▸ **Problem details**: Which lines in the data below contain the word "agent"? Return each of them.

▸ **Data supplied**:

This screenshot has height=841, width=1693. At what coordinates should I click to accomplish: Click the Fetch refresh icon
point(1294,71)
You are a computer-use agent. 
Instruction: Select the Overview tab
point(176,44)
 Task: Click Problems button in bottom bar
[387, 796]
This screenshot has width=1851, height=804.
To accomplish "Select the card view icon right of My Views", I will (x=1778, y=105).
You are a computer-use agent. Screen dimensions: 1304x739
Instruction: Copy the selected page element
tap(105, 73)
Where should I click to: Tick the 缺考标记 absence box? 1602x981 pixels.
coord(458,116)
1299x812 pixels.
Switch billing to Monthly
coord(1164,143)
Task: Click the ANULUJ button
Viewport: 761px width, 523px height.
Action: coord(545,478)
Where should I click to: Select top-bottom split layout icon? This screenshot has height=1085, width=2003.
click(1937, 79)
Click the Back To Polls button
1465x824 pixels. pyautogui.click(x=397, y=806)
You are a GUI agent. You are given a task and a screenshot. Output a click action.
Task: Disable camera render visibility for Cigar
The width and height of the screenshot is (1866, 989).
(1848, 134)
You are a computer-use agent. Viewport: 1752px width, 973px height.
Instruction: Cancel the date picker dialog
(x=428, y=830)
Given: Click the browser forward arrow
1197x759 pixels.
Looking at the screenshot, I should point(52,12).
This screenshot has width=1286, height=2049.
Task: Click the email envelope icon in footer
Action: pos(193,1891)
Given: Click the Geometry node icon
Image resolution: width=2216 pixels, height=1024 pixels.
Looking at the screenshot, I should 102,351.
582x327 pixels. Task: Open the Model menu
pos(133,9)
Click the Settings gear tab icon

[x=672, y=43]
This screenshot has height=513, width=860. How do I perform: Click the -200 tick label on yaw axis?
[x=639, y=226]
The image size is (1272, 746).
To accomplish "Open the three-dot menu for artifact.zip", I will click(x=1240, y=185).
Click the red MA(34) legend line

▸ **Result for this task**:
You are a computer-use agent. 
You are a computer-use agent. Screen dimensions: 1304x739
You are a GUI agent. You are given a task and a screenshot. Output a click action.
You are a computer-use agent. Viewport: 1752px width, 973px height.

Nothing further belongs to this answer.